Records from a dataset:
***

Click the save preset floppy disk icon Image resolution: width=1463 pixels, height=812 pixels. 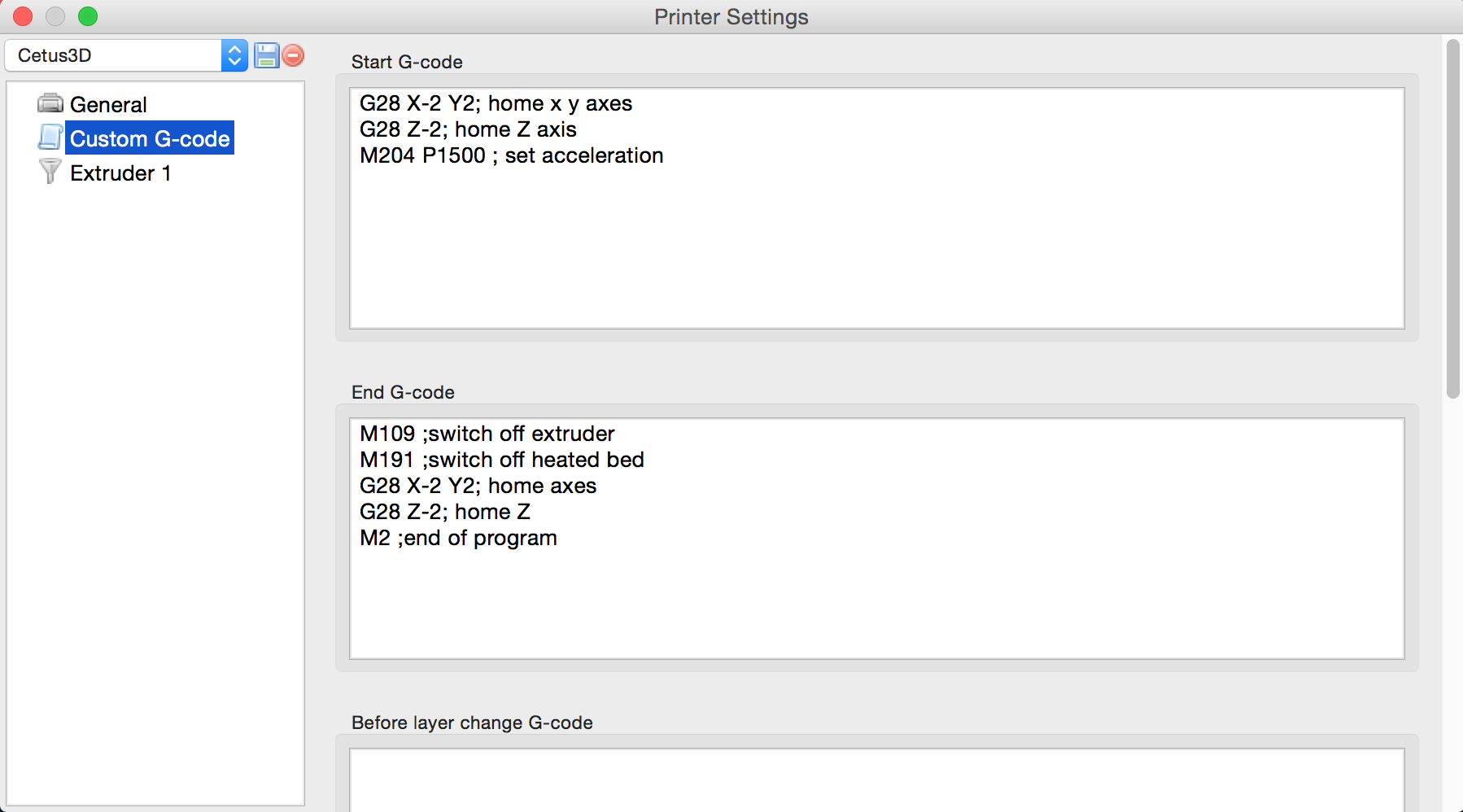pyautogui.click(x=266, y=55)
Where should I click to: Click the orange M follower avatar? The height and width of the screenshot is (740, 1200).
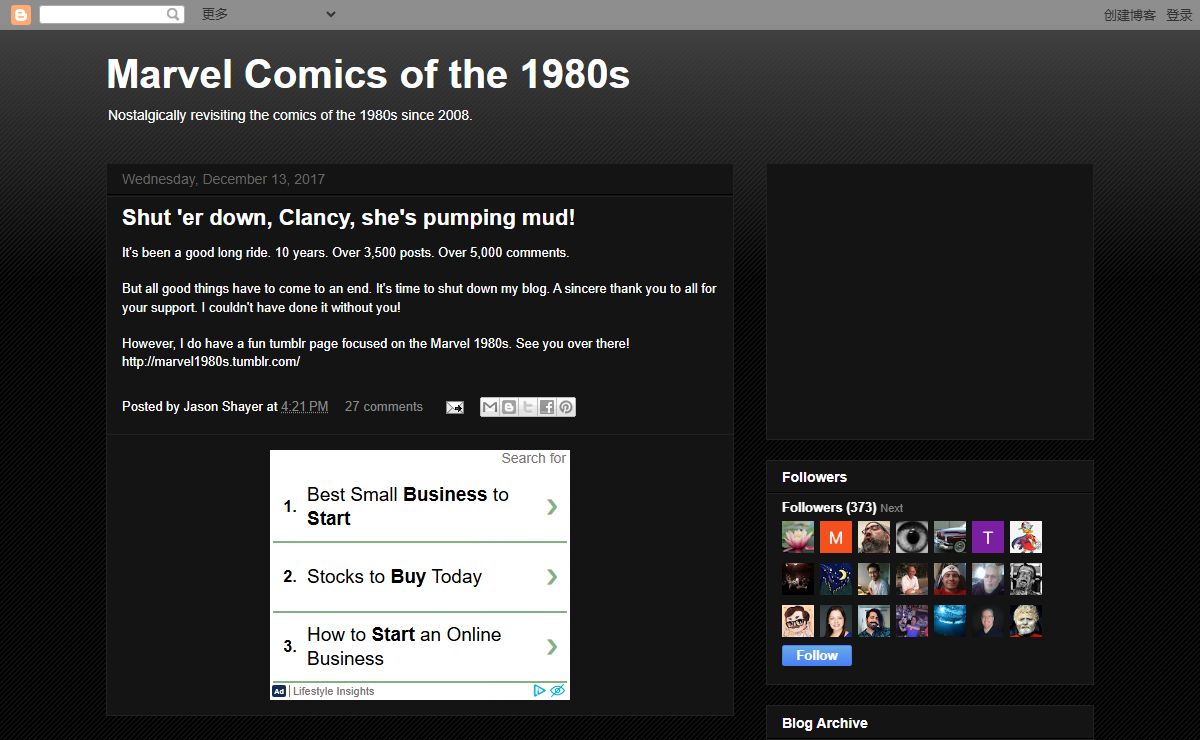tap(835, 537)
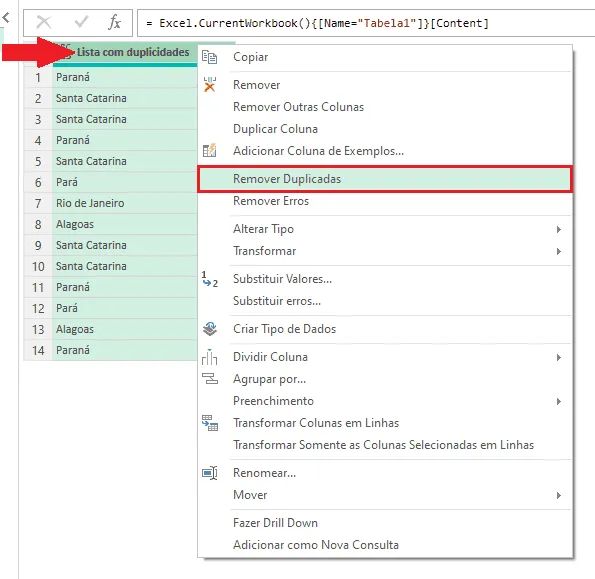Click the Copiar icon in context menu
595x579 pixels.
[209, 57]
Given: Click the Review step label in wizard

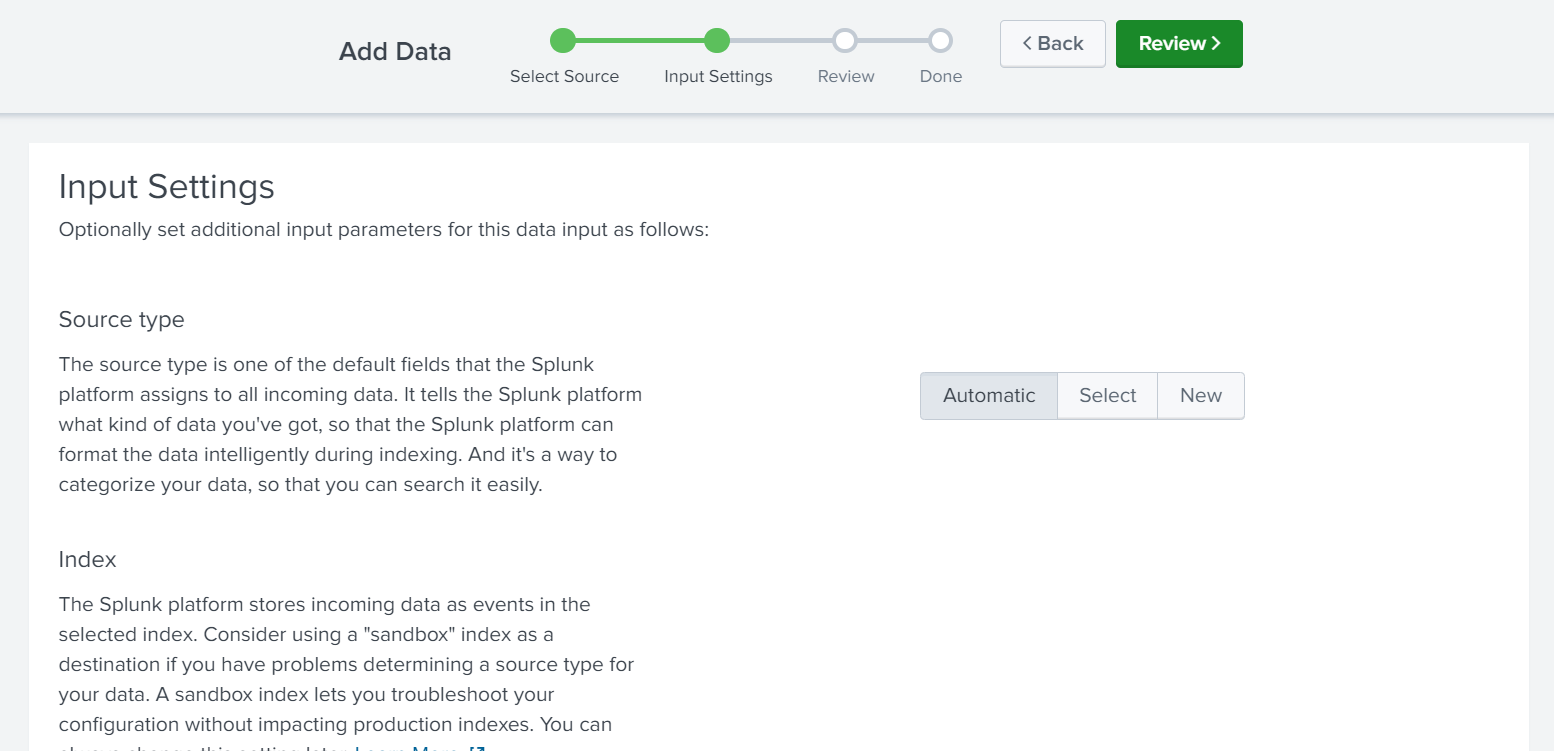Looking at the screenshot, I should coord(846,77).
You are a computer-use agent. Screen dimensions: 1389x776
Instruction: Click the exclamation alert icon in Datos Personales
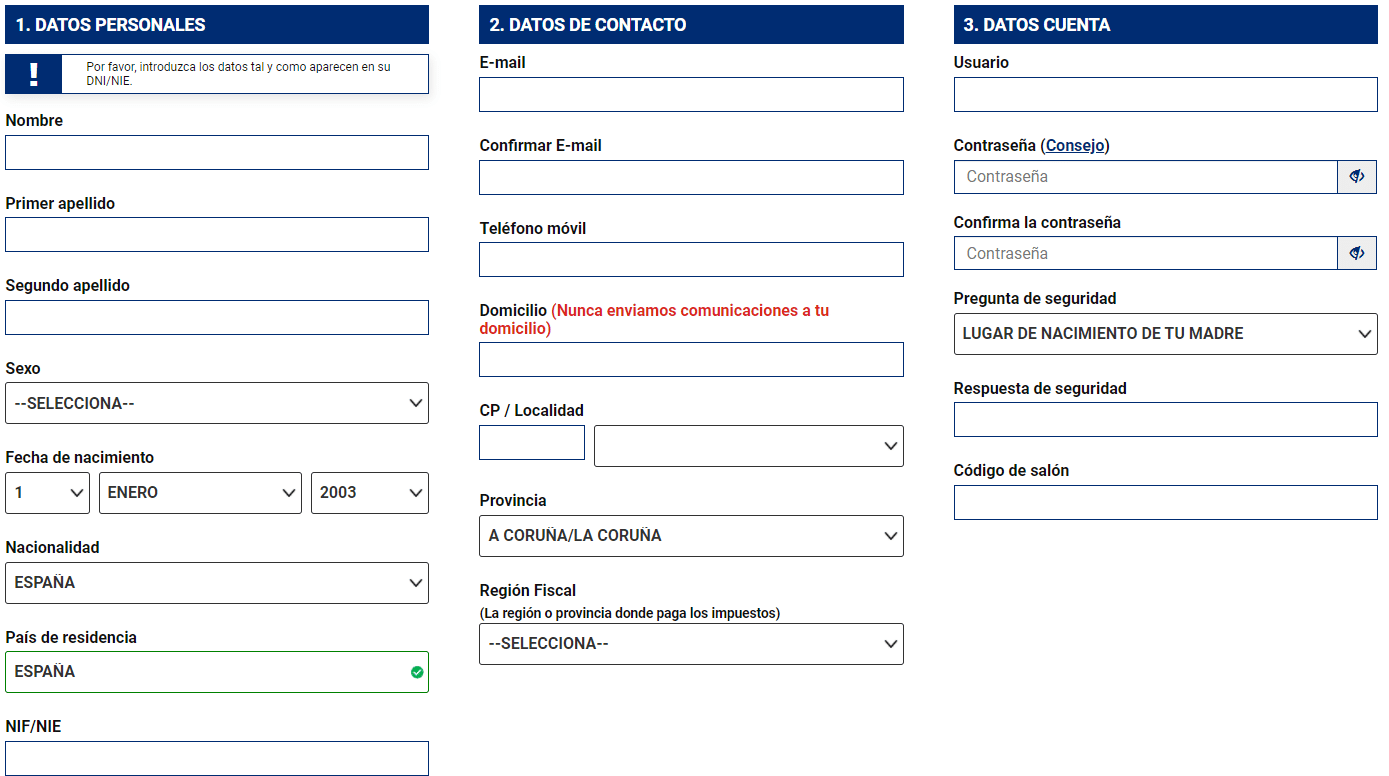tap(33, 74)
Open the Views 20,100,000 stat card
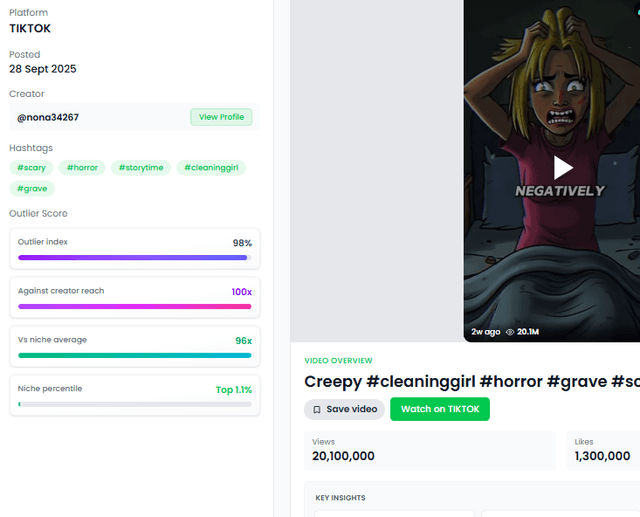This screenshot has width=640, height=517. [429, 450]
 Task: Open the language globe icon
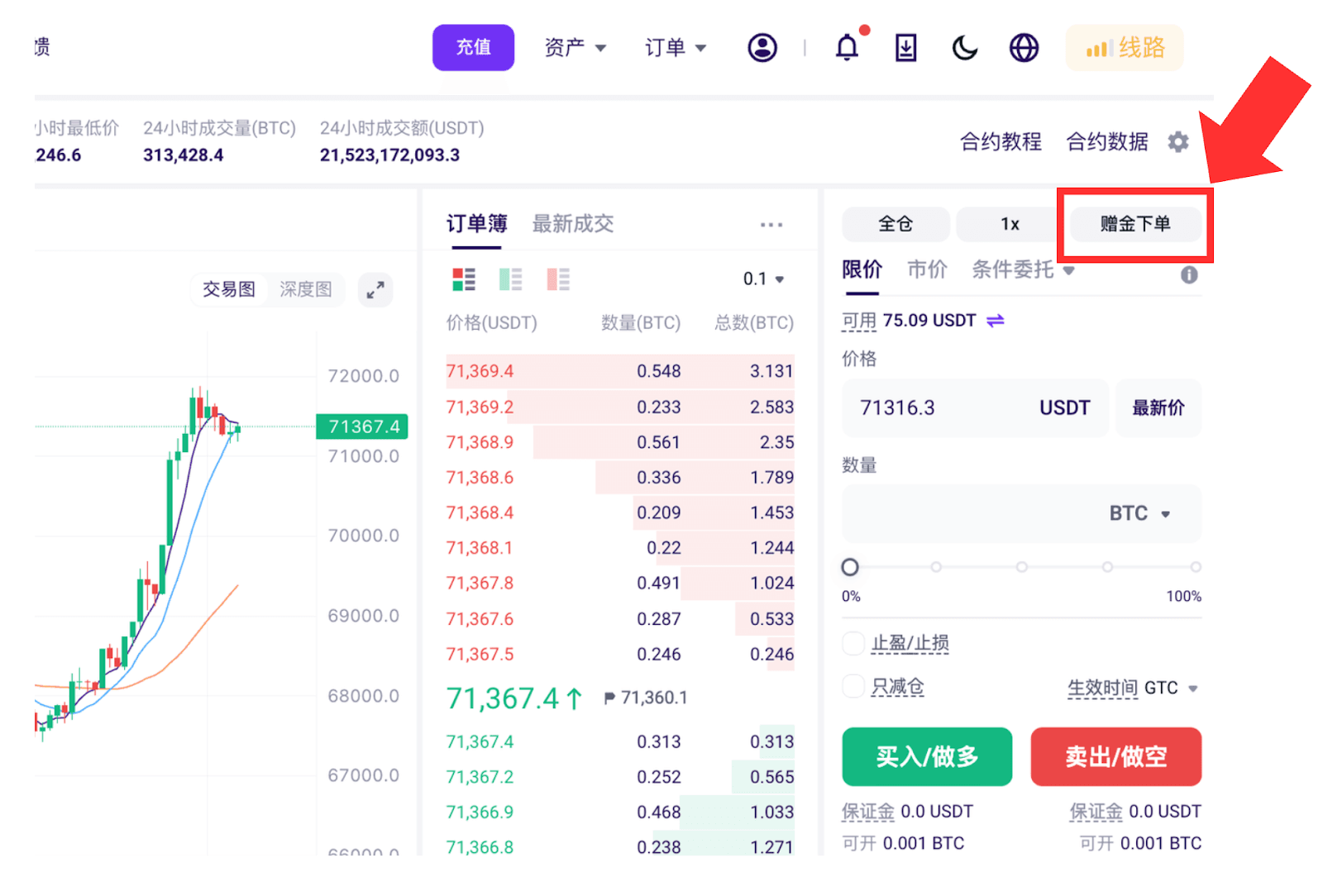(x=1024, y=48)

***

Your assignment:
This task calls for the lines from the line holding "You are a computer-use" through the last line above, restated word for word with both ends included and the pictures dropped.

Problem solution:
You are a computer-use agent. Screen dimensions: 1389x776
Instruction: Click the exclamation alert icon in Datos Personales
tap(33, 74)
Open the Views 20,100,000 stat card
This screenshot has width=640, height=517. [429, 450]
 Task: Open the language globe icon
(x=1024, y=48)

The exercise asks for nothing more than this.